It's simple: tell him that there is a possibility, but no guarantee of damage and in any case, it's up to him what he wants to do. Should he want you to drop it despite the risk, then make sure he understands all liability for that decision is on him. End of story.


----------



## Billy_Bob (Aug 7, 2007)

Make him sign a waver that you are not responsible for any damage caused by the falling trees. (And in return for his assuming the risk, he gets his trees cut down for a lower cost.)


----------



## CUCV (Aug 7, 2007)

Sounds like a $20,000 pre-paid job to me, tell him you will refund any overage after the job is done. I have dropped several trees on my own septic system in the winter, not the best thing but my options were get a crane or drop the trees on a septic that is already on its last leg. As luck would have it I did puncture a pipe in the leaching bed but it was an easy fix.
You could always dump a pile of dirt on top of the tank to dissipate the load.


----------



## chowdozer (Aug 7, 2007)

If you can throw some 3/4" or 1" plywood over the septic you might decrease the possibility of damage. Maybe even a couple layers. Plywood is cheap compared to the consequences. Best to avoid the septic if you can.


----------



## sperho (Aug 7, 2007)

Mattresses. Lots and lots of mattresses.


----------



## Tzed250 (Aug 11, 2007)

Dropped a cherry across a customers back yard...cleaned it up then hauled it away...was awakened the next morning(Saturday) by the telephone with the customer on the other end telling me about the sewage in his back yard. Turns out the decades old clay pipe was only about 4 inches underground, so the falling trunk shattered the mess. Spent most of Saturday fixing the guys sewer line...beware the unseen things...


----------



## mga (Aug 11, 2007)

Tzed250 said:


> Dropped a cherry across a customers back yard...cleaned it up then hauled it away...was awakened the next morning(Saturday) by the telephone with the customer on the other end telling me about the sewage in his back yard. Turns out the decades old clay pipe was only about 4 inches underground, so the falling trunk shattered the mess. Spent most of Saturday fixing the guys sewer line...beware the unseen things...

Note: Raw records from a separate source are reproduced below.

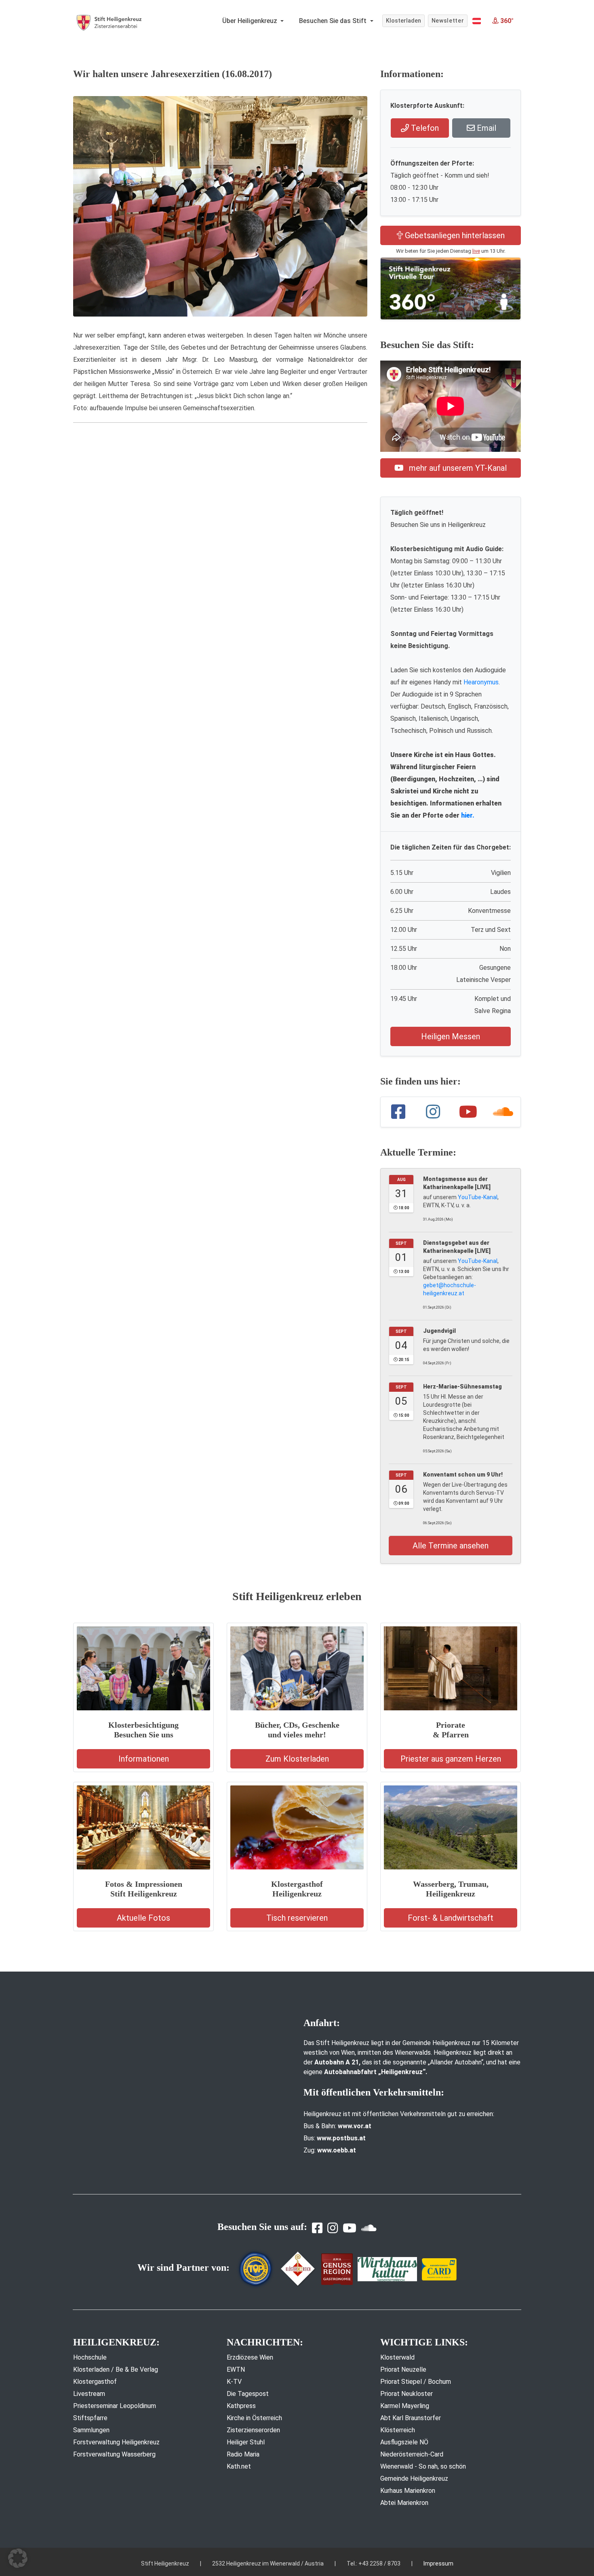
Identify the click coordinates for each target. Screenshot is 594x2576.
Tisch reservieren (297, 1918)
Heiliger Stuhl (246, 2442)
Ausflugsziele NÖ (404, 2442)
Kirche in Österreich (254, 2418)
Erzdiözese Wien (250, 2357)
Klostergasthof (95, 2381)
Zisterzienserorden (253, 2430)
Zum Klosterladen (297, 1759)
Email (485, 128)
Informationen (143, 1759)
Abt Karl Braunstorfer (410, 2418)
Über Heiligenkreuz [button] (250, 21)
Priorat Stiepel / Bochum (415, 2381)
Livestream (89, 2394)
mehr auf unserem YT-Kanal (457, 468)
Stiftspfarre (90, 2418)
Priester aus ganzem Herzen (450, 1759)
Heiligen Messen (450, 1036)
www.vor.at (354, 2126)
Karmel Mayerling (404, 2406)
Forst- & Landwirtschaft (450, 1918)
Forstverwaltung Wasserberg (114, 2454)
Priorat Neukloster (406, 2394)
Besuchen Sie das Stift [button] (333, 21)
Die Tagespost (248, 2394)
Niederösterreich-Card (411, 2454)
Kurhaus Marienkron (407, 2490)
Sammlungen (91, 2430)
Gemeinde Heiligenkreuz (414, 2478)
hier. (467, 815)
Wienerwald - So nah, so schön (423, 2466)
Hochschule (90, 2357)
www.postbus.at (341, 2138)
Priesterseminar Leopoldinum (114, 2406)
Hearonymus (481, 682)
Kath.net (239, 2466)
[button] (476, 21)
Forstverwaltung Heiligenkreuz (116, 2442)
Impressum (438, 2563)
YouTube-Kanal (477, 1197)
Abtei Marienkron (404, 2503)
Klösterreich (397, 2430)
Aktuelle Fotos (143, 1918)
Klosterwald (397, 2357)
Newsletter (448, 20)
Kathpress (241, 2406)
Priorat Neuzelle (403, 2369)
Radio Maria (243, 2454)
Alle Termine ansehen (451, 1545)
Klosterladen (403, 20)
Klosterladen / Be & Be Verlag (115, 2369)
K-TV (234, 2381)
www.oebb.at (336, 2150)
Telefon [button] (424, 128)
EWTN (236, 2369)
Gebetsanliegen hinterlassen (454, 235)
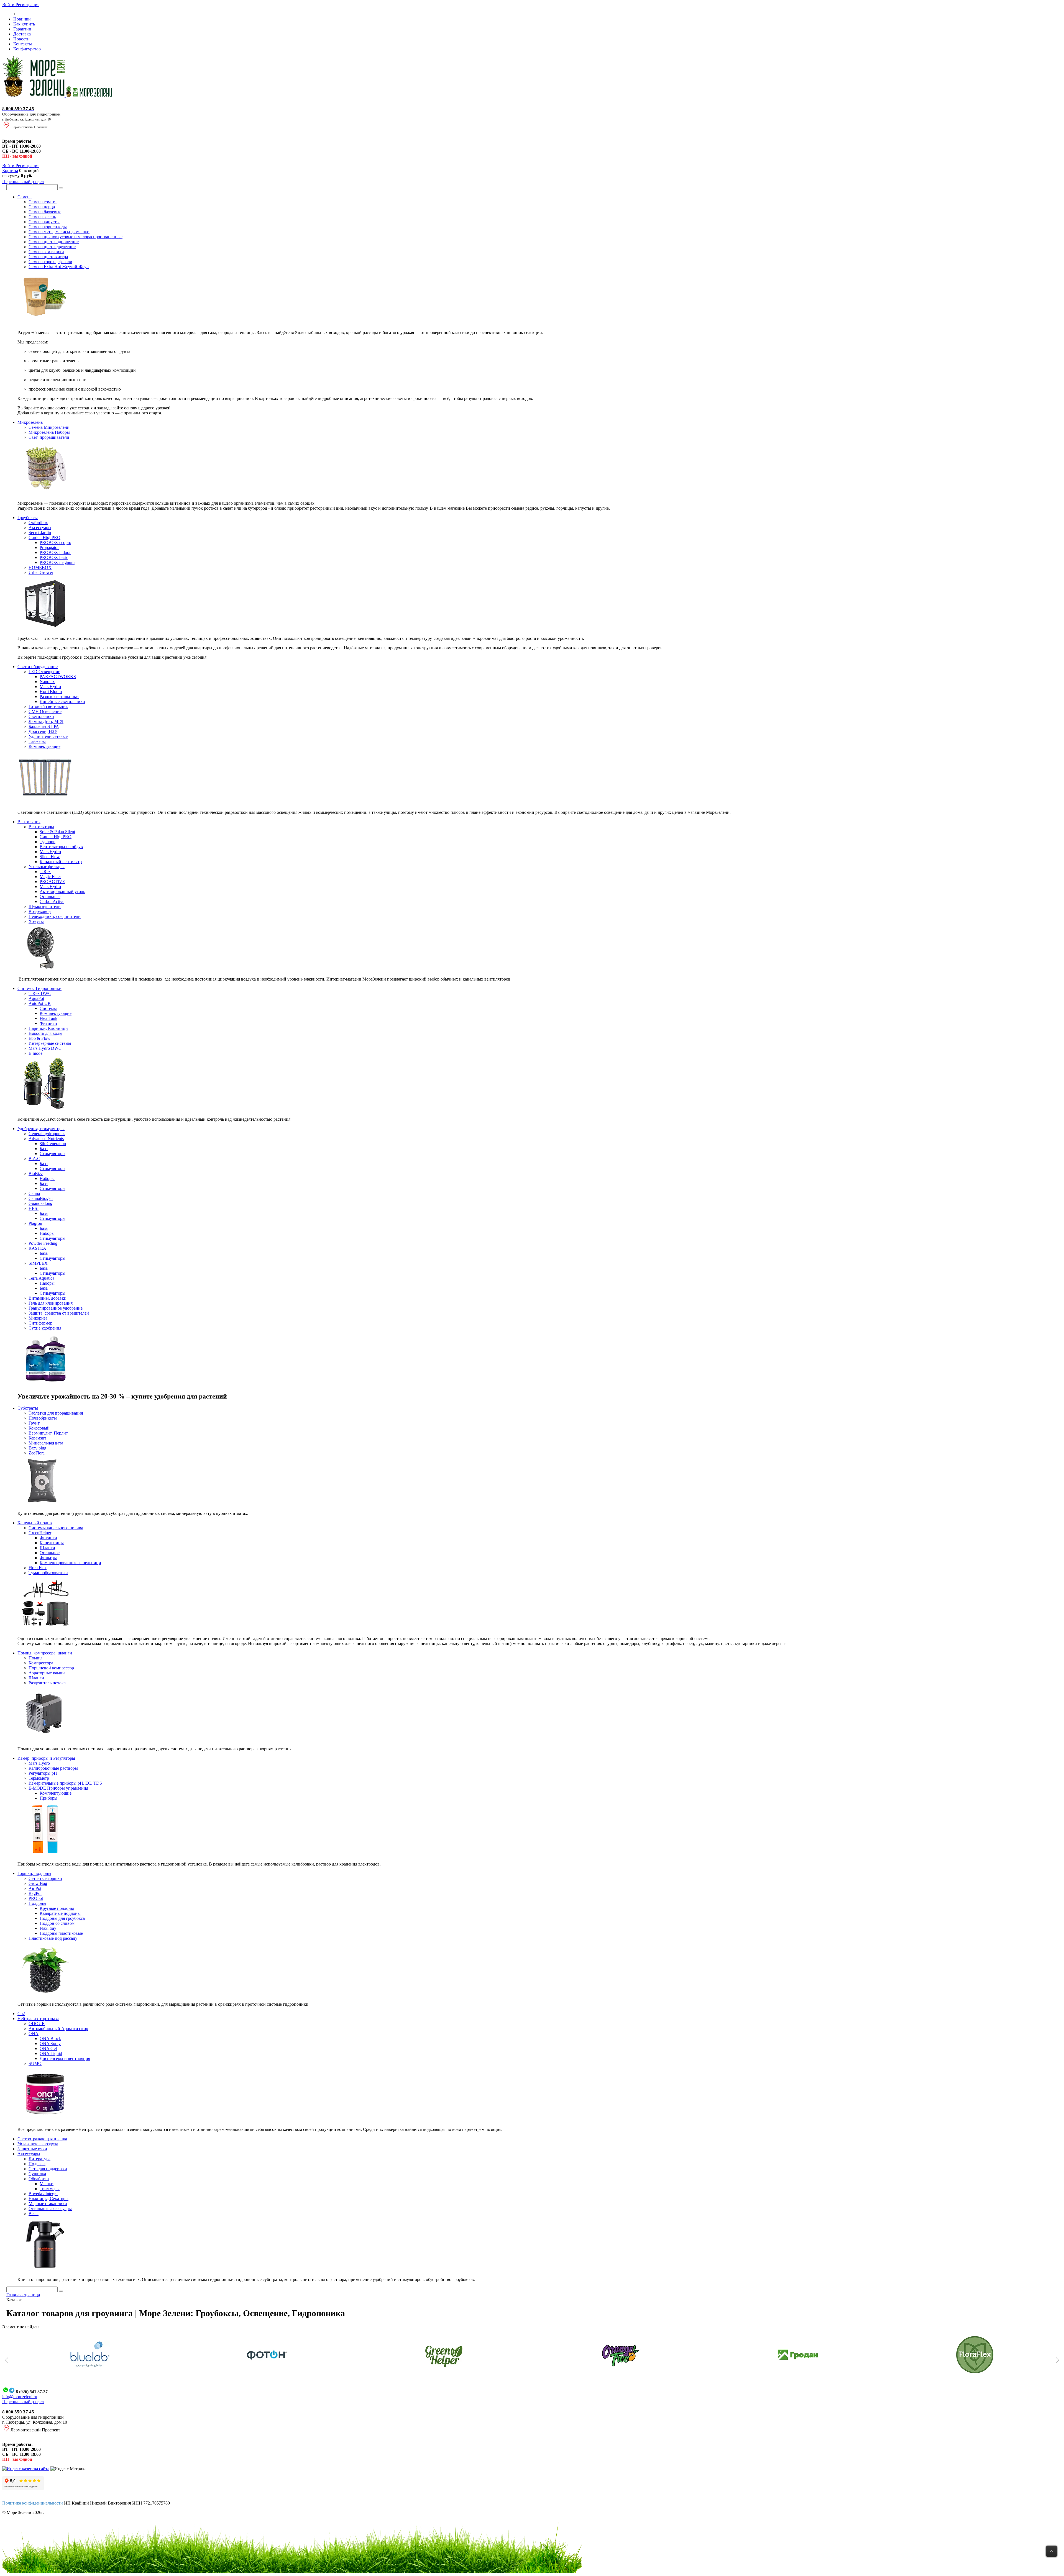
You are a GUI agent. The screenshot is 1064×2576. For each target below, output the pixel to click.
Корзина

good advice...especially when working around septic systems. many are old and a new one costs tens of thousands of dollars and i'm sure there are many people out there looking for a (free) new one.

in this case it's "worker beware".


----------



## logbutcher (Aug 12, 2007)

*Godfather of Septic*



sperho said:


> *Mattresses. Lots and lots of mattresses*.



Oh yeah...."going to da mattresses.." An offer you cannot refuse...:rockn:


----------



## hornett22 (Aug 15, 2007)

*will homeowners cover it?*

if you drop a tree on your own tank?


----------